(AIM)
Please state which columns form the primary key of the Contract table, according to the passage on database normalization below.

(SELECTED EXTRACT)

====

To bring a database schema into first normal form, we ensure that there are no arrays, no redundant columns, no repeated structures representing the exact same data.  The first two attempts Chad made at updating our ClientList table violates first normal form.  ClientList version 2 has a repeating group in several of the fields for Mr. Brown. We've talked about how difficult it would be to query our baseball athletes in this table.  Consider also the difficulty we face preserving integrity.  We can't do simple comparisons against a field, but are faced with parsing the fields to verify integrity.  This was the other point of where normalization can help us.  By ensuring fields are atomic, we simplify the procedures for integrity checks within our database.

ClientList version 3 has a duplicate set of columns which represent the same type of information as the first set. To be first normal form, we need to eliminate this redundancy.  One way to do this is to separate the client specific information from the contract information.  Chad decides to form two tables.  The first is Client, and he adds a column named ClientID.  It's a simple integer assigned for each client.  This'll be a surrogate key instead of making the text field Client (which he renames ClientName) the primary key.  It's easier for us to use, and there's always the possibility of getting two John Smiths, meaning ClientName in its current form can't be guaranteed to be unique.

Client Table

ClientID ClientName
1 Smith, John
2 Brown, Reggie
3 Johnson, Kyle
4 Scott, Richard
5 Ferguson, Martin
6 Elsworth, Robert

Contract Table

ClientID Team Sport Salary Agent
1 Tennessee Titans Football 2500000 Kelley, Brian
2 Kansas City Royals Baseball 750000 Silva, Chad
2 Oakland Raiders Football 1250000 Kelley, Brian
3 Arizona Cardinals Football 500000 Kelley, Brian
4 Dallas Stars Hockey 350000 Ruelas, Anthony
5 New York Mets Baseball 125000 Silva, Chad
6 Tennessee Titans Football 450000 Kelley, Brian

Chad has handled the repetition of field information by simply creating a row for Reggie's second sport in the Contract table.  The primary key is ClientID and Team (because of the complex way salaries work, it's entirely possible for a player to be playing for one team, yet still be owed salary by another team, so we need to key on team and not sport), and we see that this does make all the rows unique. Our database schema is now in first normal form, but we still have some issues.

Second Normal Form (2NF)

====

(INFORMATION SHOWN)
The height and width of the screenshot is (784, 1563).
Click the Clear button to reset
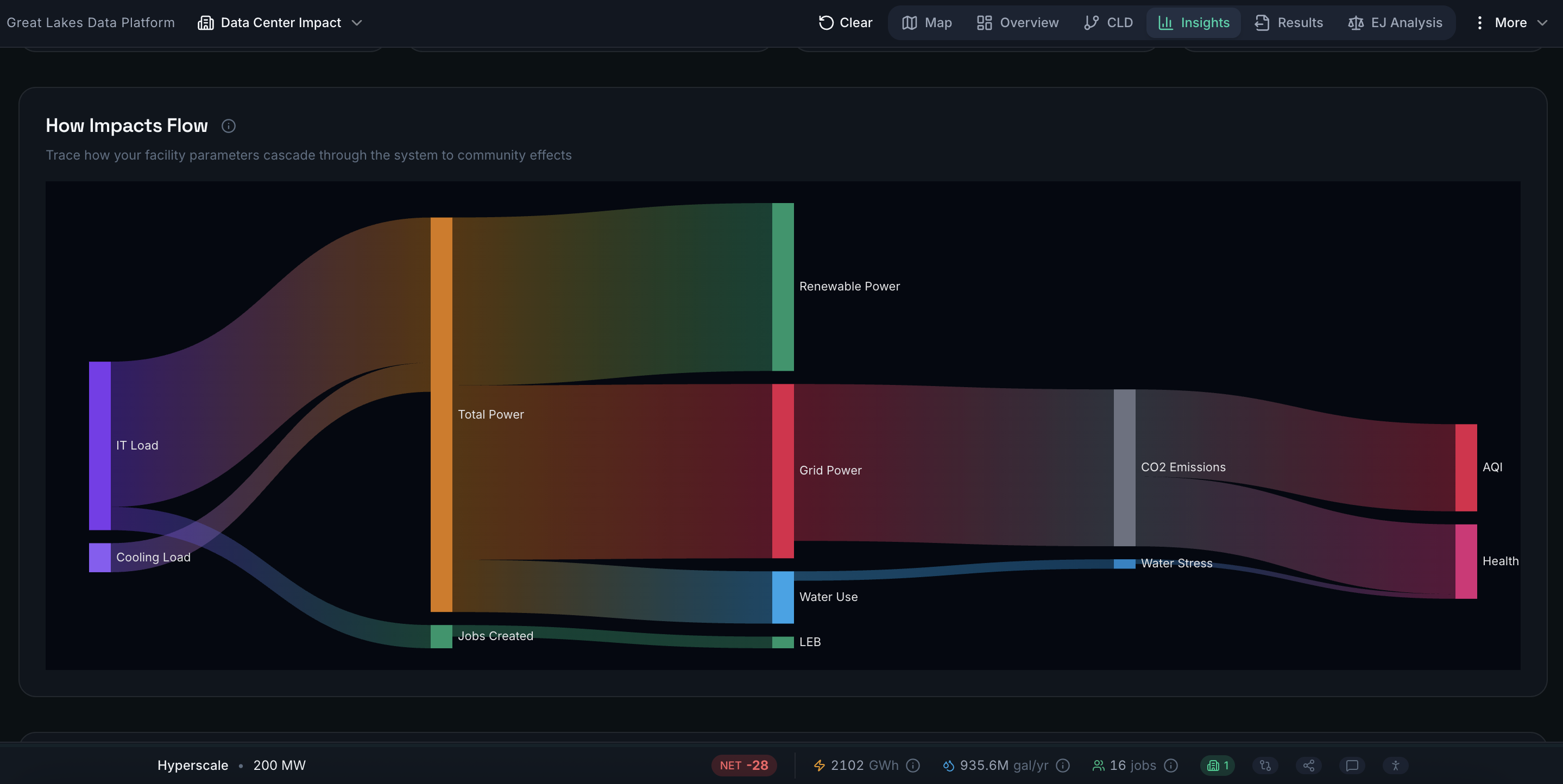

====

(SOLVED PROBLEM)
ClientID and Team form the primary key.